In January, one man died and five others were hospitalized in France—three with possible brain damage—after participating in a Phase 1 clinical trial for a painkiller. The company tested the drug in animals, including chimpanzees.

Today, 95 percent of new drugs fail because they do not work in humans or are unsafe, despite previously appearing safe in preclinical animal tests. According to a 2014 Food and Drug Administration presentation, adverse drug reactions cause about 100,000 human deaths annually, making adverse drug reactions the 4th leading cause of death in the United States.

The FDA may accept human biology-based tests for preclinical drug testing. But in practice, drug developers continue to use animal tests—even when a newer method may be more human-relevant, because FDA regulations and reviewers continue to require them.

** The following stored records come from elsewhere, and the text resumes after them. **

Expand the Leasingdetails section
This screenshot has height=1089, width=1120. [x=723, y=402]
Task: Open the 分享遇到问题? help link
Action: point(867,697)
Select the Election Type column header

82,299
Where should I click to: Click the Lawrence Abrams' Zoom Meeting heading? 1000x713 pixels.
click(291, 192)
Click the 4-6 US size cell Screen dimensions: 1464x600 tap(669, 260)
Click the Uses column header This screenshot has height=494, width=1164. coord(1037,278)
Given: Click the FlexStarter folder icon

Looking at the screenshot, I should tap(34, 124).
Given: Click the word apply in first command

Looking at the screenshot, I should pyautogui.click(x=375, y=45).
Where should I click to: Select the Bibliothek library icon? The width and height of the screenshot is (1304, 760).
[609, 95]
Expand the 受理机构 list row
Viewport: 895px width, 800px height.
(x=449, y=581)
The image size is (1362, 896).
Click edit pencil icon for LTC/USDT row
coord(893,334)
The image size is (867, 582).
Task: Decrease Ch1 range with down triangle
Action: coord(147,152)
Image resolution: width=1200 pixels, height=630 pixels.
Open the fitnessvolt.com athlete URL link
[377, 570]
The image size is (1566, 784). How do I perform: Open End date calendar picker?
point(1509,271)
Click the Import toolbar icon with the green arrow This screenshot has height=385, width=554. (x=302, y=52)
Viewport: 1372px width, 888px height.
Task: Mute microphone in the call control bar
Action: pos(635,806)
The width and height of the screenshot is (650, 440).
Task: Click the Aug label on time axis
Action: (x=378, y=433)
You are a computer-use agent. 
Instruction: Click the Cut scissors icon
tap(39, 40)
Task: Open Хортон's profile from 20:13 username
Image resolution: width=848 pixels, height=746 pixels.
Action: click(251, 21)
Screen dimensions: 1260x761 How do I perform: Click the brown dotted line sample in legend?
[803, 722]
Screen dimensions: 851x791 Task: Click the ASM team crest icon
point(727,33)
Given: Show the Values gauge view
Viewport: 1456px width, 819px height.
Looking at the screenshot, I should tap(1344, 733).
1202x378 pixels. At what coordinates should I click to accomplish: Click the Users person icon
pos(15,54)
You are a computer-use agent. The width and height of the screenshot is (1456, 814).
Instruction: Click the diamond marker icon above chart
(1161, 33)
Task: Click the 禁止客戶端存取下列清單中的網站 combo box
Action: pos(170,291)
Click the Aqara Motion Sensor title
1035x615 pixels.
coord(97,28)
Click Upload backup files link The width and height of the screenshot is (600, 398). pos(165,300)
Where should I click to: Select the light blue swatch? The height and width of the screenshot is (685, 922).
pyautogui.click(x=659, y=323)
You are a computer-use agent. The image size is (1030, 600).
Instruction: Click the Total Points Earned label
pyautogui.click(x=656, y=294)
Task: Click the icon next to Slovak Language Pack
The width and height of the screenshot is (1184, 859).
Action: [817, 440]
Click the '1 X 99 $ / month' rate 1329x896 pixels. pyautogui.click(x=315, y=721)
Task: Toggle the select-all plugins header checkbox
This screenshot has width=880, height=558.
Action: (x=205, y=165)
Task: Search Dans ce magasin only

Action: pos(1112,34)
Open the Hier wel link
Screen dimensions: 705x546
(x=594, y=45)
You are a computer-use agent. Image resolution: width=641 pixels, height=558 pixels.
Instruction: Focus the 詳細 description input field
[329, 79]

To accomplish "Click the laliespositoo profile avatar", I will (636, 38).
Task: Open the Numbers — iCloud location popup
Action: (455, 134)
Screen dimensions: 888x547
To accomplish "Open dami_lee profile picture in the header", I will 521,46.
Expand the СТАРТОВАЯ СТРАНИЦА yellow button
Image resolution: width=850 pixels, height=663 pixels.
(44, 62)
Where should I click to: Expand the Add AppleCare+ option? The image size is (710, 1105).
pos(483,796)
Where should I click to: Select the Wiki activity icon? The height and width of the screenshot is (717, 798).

In a commentary I co-authored in the Food and Drug Law Institute’s Food and Drug Policy Forum, we recommended that the FDA should:

·         Amend existing regulations to clearly state that drug sponsors can submit data from human-based test methods;

·         Issue FDA Guidance for Industry that clearly communicates when modern test methods are accepted; and

·         Facilitate the acceptance of modern test methods that are demonstrated to be more predictive of human responses to new drugs.

Many human-relevant technologies that will improve patient safety and reduce preclinical animal tests already exist, and many others are in development and continue to emerge.

Last month, the Johns Hopkins Bloomberg School of Public Health announced that researchers have developed “mini-brains” made up of human brain cells, which are likely to dramatically improve preclinical drug testing for Alzheimer’s disease, Parkinson’s disease, multiple sclerosis, and even autism.

At the University of California at San Diego, bioengineers used 3-D printing technology to create a model from human cells that mimics the human liver and can be used for patient-specific drug screening and disease modeling for conditions such as hepatitis, cirrhosis, and cancer.

I look forward to Califf’s leadership at the FDA and encourage him to prioritize the modernization of preclinical testing methods. More than 100,000 drug or biologic clinical trials are registered with ClinicalTrials.gov and nearly 60 percent of Americans are taking prescription drugs. These patients need safer and more effective treatments—and 21st-Century human-focused test methods will ensure they get them.

Baker is a senior science policy specialist for toxicology and regulatory testing at the Physicians Committee for Responsible Medicine.